YOUR GOAL ::
The answer must consist solely of the lines from the one containing "You are a computer-use" through the last line of the records, set down exactly and without any pictures.

DATA ::
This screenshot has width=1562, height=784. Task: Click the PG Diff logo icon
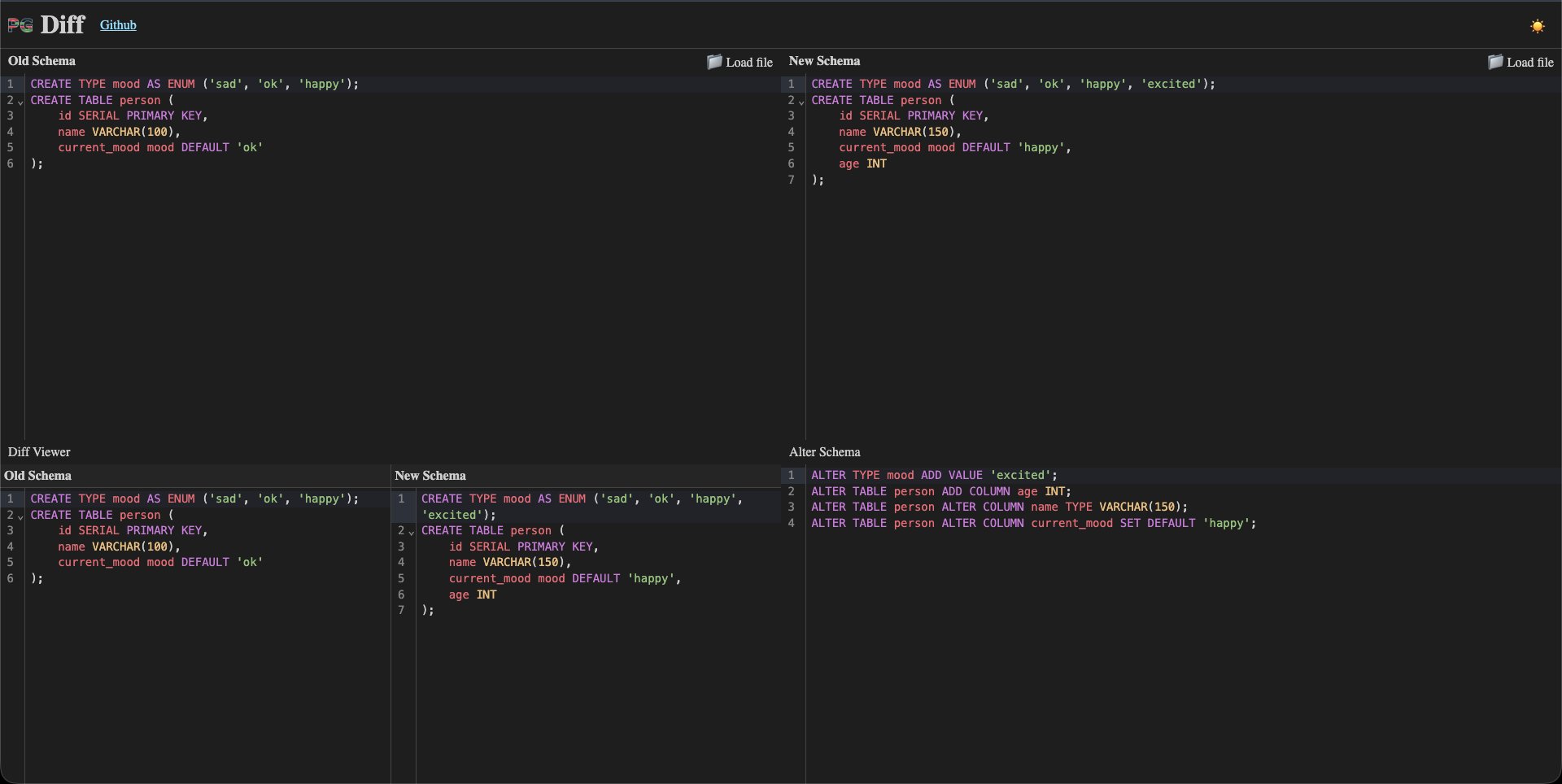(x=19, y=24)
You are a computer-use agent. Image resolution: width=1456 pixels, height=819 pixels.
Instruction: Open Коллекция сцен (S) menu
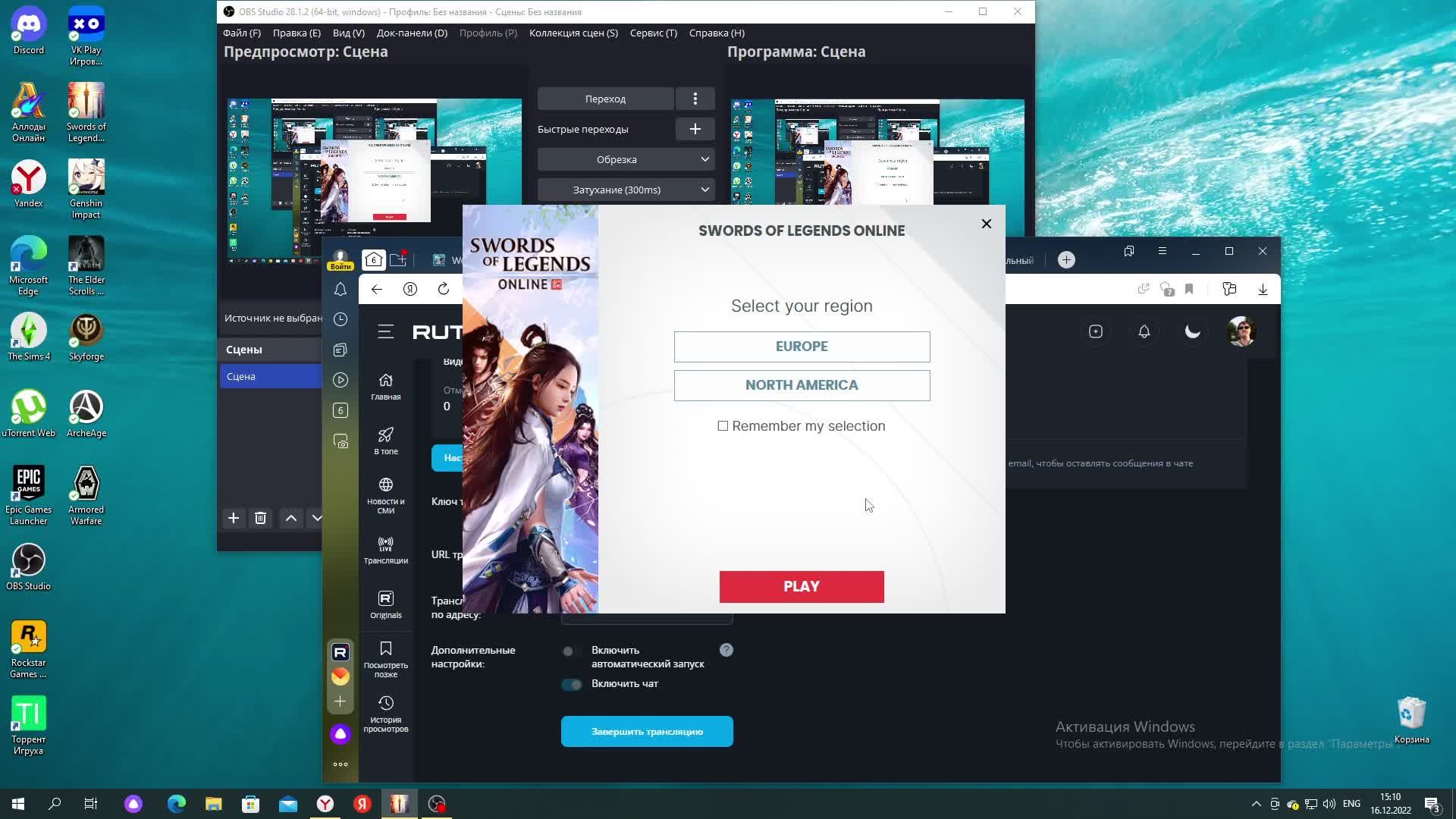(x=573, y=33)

SOLUTION ::
You are a computer-use agent. Image resolution: width=1456 pixels, height=819 pixels.
Instruction: Open Коллекция сцен (S) menu
(x=573, y=33)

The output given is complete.